Шрифт:
— Ах, Катюша, не повреди ты себе, — проговорила Марья Дмитриевна с опасением. — Ты человек маленький, недолго и себя погубить. Всех, маточка, не спасешь.
— Ну, мама, если все о себе думать, так придется на все сквозь пальцы смотреть!
— Да что ж делать-то, маточка моя? Поневоле будешь сквозь пальцы смотреть, когда и самим не сладко живется. Что чужую крышу крыть, когда и сквозь свою каплет?
— Я так не могу жить.
— В отца ты пошла, в отца! Вон он также все сначала кипятился. А что поделал? До чего дошел?
— Хорошо, что подлецом не сделался.
— Так-то оно так, да ведь и радости-то немного принесла его честность. Вон Данило-то Захарович шел себе своею дорогой, ни во что не мешаясь, так теперь и человеком стал. А отец-то твой… Ну, да что и говорить; сама знаешь, до чего дошел, до чего нас, горемычных, довел…
Катерина Александровна нахмурила брови. Ее задели за живое слова матери; ей было больно, что мать так безучастно смотрит на чужое горе.
— Мама, у вас у самих дочь в том же приюте. Что бы вы сказали, если бы с ней случилось то же самое и если бы никто не вступился за нее? — спросила молодая девушка.
— Что ты! Что ты! Христос с тобою! — воскликнула Марья Дмитриевна и обняла маленькую Дашу, стоявшую около нее. — Да разве это может с нею случиться! Что ты!
Бедная женщина совершенно растерялась и прижимала к себе свое дитя, как будто боясь, что эту малютку тотчас вырвут из ее объятий и повезут сечь.
— Вот вы одной мысли о наказании Даши боитесь, а каково же смотреть, когда не только хотят наказать, но и губят взрослую девушку? — промолвила Катерина Александровна.
— Да ведь неприятности можно нажить себе, — слабо возразила Марья Дмитриевна.
— Эх, почтеннейшая Марья Дмитриевна, без неприятностей прожить трудно, — вмешался в разговор Флегонт Матвеевич. — Известно, где лес рубят, там и щепки летят. Или так и живи спустя рукава и путайся в трущобе, или если уж захотел, чтобы дышалось вольнее, чтобы простору было больше, так и не охай о том, что труда много, что мелких неприятностей куча… Нет, это вы благое дело начали, Катерина Александровна.
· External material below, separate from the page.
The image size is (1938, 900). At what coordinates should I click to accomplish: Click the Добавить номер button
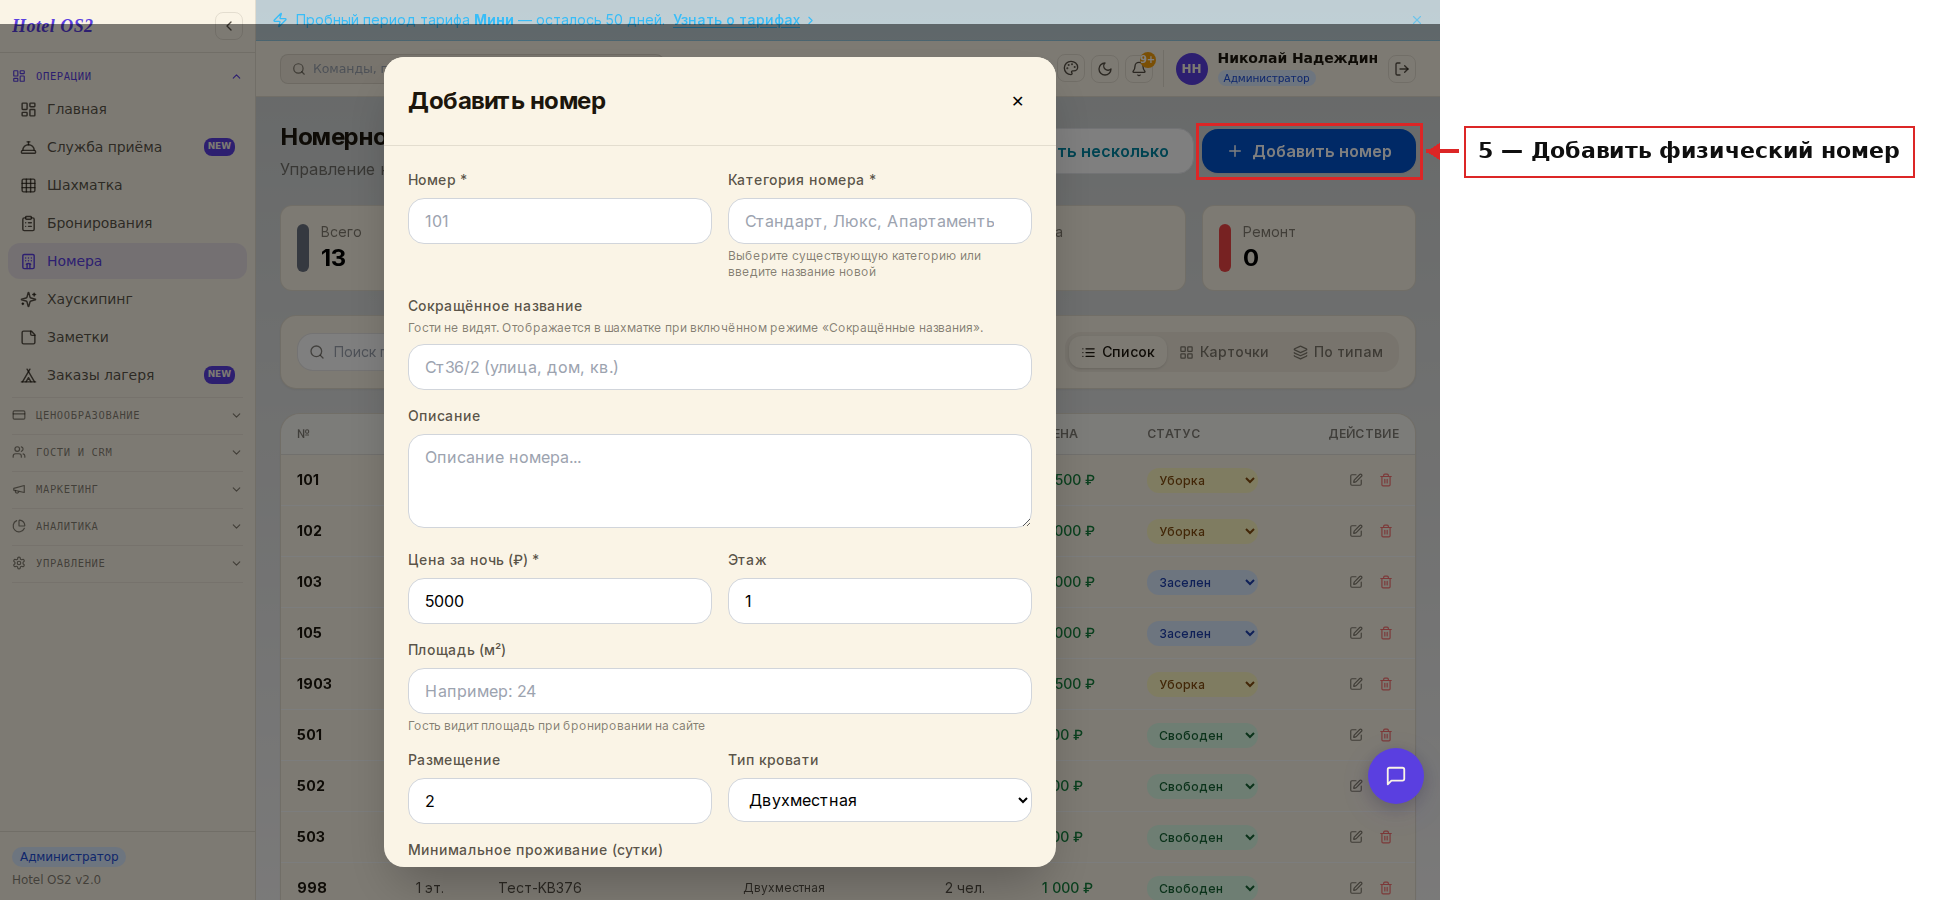click(1309, 151)
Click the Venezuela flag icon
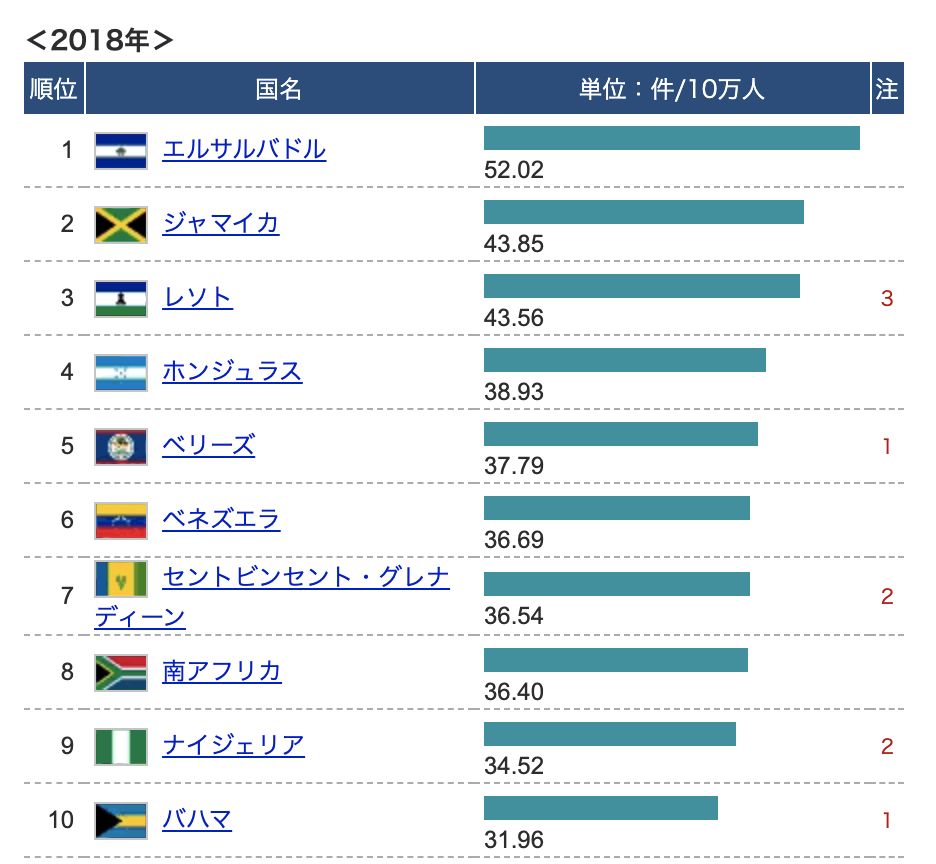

Бояться вам нечего: вынесете неприятность, потом весело станет; а будете сидеть, не шевеля пальца о палец, — сами после каяться будете.
— Так-то это, батюшка, так… Да ведь места она лишиться может, — вздохнула Марья Дмитриевна.
— Не лишится. Ну, а если лишится, так что же? Перебьемся как-нибудь, общими силами перебьемся, а все-таки никто не скажет, что перед нами человек тонул, а мы спокойно смотрели на него да чайком прохлаждались.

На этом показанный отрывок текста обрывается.